Bajó corriendo, encontró los canastos y la carbonera llena hasta el techo. Cargó el primero y cuando acometió el segundo canasto, la montaña se puso en movimiento y envuelto en una nube de polvo negro se encontró con el carbón hasta los tobillos. Resuelto el incidente que, aunque se describe con detalles, no hace a nuestro interés específico, subió con los dos canastos.

Ella se había puesto cómoda y sentada a la mesa de la cocina con un vaso de leche empezó a reírse:

  • ¿Tú has visto que pinta traes, chiquillo?

      Entonces, él mirándose en el espejo del fregadero, también se echó a reír.

  • Así no puedes presentarte en tu casa. Te vas a dar un baño y mientras tanto te sacudo la ropa.

      Mientras se llenaba la bañera empezó a desvestirse lleno de dudas.

  • ¿Te vas a bañar con los pantalones y los zapatos puestos? Que no te miro, chiquillo.

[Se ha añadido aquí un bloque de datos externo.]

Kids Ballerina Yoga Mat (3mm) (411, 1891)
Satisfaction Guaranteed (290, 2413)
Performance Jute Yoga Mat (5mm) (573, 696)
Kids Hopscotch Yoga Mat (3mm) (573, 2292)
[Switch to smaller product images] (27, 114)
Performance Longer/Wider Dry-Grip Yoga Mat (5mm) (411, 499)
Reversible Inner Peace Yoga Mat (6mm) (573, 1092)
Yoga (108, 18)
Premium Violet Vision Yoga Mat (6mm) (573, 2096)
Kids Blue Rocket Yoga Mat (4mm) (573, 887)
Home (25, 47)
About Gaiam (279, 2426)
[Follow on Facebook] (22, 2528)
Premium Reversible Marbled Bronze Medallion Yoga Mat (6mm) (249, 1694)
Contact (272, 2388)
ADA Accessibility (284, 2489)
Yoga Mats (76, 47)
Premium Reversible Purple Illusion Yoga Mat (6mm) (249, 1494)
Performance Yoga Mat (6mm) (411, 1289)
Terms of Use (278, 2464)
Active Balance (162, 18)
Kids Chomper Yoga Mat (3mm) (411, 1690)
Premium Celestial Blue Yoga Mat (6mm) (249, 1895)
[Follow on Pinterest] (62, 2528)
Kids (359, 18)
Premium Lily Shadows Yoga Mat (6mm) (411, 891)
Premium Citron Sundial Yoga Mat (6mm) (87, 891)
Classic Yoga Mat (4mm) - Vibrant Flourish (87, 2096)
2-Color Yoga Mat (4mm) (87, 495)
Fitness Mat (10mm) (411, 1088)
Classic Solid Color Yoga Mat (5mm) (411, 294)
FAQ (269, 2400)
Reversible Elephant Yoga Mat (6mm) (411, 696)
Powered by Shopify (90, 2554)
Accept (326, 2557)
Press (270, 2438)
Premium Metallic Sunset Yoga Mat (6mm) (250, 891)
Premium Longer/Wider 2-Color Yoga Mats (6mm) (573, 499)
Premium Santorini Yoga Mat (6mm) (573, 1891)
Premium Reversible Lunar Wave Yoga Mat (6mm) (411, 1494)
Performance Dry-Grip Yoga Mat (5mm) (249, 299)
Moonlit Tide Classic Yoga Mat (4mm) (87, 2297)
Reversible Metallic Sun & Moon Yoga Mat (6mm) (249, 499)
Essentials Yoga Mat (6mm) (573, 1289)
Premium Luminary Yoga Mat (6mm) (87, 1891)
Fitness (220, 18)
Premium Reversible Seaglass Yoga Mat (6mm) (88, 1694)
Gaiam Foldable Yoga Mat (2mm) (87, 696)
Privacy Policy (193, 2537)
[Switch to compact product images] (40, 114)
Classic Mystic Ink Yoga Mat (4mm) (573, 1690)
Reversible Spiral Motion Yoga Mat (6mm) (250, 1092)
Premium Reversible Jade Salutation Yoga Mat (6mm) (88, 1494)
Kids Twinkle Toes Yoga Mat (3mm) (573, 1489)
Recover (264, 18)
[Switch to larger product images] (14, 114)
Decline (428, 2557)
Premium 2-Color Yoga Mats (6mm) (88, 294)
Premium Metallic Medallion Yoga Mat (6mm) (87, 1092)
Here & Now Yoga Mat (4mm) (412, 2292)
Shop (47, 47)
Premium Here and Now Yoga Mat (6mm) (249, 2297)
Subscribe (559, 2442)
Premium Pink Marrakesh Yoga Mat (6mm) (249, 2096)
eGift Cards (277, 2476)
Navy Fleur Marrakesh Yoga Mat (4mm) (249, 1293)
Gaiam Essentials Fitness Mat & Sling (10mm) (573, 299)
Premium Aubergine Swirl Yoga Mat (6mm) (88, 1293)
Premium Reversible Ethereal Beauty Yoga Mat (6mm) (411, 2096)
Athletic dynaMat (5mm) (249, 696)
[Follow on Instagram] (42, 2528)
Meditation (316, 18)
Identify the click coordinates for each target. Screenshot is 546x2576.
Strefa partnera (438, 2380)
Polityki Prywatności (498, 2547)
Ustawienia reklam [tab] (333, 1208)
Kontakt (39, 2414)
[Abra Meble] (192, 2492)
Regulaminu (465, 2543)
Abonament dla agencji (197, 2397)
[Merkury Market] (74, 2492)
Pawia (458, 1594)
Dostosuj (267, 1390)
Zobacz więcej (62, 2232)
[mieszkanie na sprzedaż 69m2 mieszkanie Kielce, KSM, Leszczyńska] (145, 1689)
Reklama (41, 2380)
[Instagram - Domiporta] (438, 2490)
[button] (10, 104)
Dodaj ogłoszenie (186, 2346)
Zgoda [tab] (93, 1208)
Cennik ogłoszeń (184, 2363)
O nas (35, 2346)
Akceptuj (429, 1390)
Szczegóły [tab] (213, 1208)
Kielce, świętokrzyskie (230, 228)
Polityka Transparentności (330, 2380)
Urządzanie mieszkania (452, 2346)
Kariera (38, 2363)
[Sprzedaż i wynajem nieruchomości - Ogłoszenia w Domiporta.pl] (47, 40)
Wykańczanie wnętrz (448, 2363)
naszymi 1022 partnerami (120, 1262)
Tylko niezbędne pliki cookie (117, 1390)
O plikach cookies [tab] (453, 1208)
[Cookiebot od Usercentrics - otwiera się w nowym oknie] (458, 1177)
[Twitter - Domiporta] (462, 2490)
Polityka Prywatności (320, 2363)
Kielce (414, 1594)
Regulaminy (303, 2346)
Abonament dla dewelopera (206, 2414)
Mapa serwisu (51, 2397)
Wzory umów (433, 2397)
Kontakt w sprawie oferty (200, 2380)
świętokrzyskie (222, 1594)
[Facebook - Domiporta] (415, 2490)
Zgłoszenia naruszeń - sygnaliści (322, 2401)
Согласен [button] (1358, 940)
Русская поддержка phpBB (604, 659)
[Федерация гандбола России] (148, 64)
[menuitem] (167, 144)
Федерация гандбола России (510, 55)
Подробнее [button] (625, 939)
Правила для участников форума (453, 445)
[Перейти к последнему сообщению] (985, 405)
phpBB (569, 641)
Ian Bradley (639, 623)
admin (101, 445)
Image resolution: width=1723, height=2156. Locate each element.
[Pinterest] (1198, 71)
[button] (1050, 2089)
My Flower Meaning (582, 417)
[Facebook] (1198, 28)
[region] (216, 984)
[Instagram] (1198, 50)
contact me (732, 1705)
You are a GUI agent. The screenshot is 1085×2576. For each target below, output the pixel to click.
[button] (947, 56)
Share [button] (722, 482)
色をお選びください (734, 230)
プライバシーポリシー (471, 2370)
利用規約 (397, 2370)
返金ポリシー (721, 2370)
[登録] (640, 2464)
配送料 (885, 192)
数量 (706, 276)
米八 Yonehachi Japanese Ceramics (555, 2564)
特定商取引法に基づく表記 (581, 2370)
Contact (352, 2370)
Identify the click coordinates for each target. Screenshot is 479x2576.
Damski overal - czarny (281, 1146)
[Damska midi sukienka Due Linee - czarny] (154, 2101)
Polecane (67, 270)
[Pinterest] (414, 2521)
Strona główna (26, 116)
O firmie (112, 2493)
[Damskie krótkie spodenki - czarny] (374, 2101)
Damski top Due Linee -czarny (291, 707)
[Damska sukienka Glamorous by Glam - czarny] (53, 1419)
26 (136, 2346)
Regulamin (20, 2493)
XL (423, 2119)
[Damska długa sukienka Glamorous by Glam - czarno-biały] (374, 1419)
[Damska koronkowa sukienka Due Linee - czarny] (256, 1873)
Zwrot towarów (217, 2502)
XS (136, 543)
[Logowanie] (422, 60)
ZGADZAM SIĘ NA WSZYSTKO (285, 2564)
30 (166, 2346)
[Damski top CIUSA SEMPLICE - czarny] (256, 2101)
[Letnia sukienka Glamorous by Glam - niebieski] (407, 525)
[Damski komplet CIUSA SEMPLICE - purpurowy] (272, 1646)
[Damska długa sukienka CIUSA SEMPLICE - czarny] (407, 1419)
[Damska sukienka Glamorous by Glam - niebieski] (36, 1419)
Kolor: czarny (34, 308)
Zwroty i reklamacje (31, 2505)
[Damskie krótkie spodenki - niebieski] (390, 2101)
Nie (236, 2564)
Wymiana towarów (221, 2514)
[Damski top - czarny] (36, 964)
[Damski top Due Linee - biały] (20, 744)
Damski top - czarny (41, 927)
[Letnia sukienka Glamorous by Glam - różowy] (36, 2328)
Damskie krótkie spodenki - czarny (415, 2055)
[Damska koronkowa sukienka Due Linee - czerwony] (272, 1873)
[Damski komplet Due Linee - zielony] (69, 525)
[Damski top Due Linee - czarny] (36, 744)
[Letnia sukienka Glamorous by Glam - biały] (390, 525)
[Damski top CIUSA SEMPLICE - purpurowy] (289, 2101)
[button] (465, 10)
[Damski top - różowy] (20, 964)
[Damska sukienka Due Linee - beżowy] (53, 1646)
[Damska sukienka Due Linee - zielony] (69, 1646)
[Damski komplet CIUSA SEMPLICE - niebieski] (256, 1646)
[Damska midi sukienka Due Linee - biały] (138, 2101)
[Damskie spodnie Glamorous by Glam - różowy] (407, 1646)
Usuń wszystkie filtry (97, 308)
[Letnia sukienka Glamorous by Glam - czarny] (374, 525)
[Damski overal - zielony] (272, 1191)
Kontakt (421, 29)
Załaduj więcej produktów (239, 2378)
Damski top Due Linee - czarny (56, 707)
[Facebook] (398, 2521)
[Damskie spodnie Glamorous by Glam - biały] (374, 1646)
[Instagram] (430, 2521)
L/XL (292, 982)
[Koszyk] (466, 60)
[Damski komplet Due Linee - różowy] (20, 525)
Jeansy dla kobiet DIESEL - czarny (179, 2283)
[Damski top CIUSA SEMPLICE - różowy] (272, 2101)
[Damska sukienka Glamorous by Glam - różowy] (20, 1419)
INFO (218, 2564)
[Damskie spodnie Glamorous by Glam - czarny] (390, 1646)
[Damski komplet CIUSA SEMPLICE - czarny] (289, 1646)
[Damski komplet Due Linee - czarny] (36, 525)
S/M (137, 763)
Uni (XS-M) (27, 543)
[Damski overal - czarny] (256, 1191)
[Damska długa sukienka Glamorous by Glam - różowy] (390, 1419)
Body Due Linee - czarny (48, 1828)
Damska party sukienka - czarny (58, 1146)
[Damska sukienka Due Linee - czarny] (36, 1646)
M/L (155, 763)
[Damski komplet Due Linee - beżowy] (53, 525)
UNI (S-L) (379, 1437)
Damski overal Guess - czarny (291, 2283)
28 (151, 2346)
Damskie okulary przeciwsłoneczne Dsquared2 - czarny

Pero cuando se quitó los calzoncillos lo estaba mirando. Entró en la bañera y se sumergió por completo. Cuando sacó la cabeza (porque debajo del agua, por más vergüenza que se tenga, poco se dura) ella trajinaba con su ropa en el balcón hablando del polvo con alguien en el patio tres pisos más abajo. Ya dentro, dejó la ropa en la silla.

  • Ahí tienes champú; lávate la cabeza. Ahora te traigo una toalla— dejándolo solo.

Abrió el grifo para enjuagarse y el bienestar excitante de abandonarse al agua caliente se tradujo en erección. Ella entró en la cocina sosteniendo con los brazos abiertos de par en par una toalla desplegada que la ocultaba totalmente. Salió de la bañera de espaldas para evitar contactos de los que aún pensaba solo deseos suyos y lo envolvió de la cabeza a los pies frotándolo hasta que estuvo seco. (¡Como para que se le bajara!). Luego dejó caer la toalla y abrazándolo desde atrás sintió sus pechos en la espalda y su vientre en las nalgas —¡Estaba desnuda! — y con una mano en el pecho y otra en el miembro tieso:

  • Has venido para esto, ¡no?
  • Pues… — no supo que contestar

Y dándose la vuelta, declara que, abrumado por la proximidad de su cuerpo, no haber visto gran cosa.

  • ¡Qué guapa eres!
  • Qué cosas dices, chiquillo.

Sigue la descripción de una serie de hechos y sensaciones propias de un texto erótico hasta que, sin que se aclare cómo, llegan a un sofá cubierto con una manta de terciopelo rojo que, aunque nos parece impropio de una cocina, el autor coloca allí en la primera visita del muchacho y resulta la única superficie medianamente apta para recibirlo de cúbito supino, y desde donde cabe la declaración de que por fin la tuvo encima, mirándolo a los ojos, hasta que llegó al clímax.

En la noche siguiente se enamoró…, dice, y aunque la relación, sin duda de perfeccionamiento, sigue hasta la página ochenta, hasta que ella desaparece, el chico ya está estrenado; la intención de esta escritura.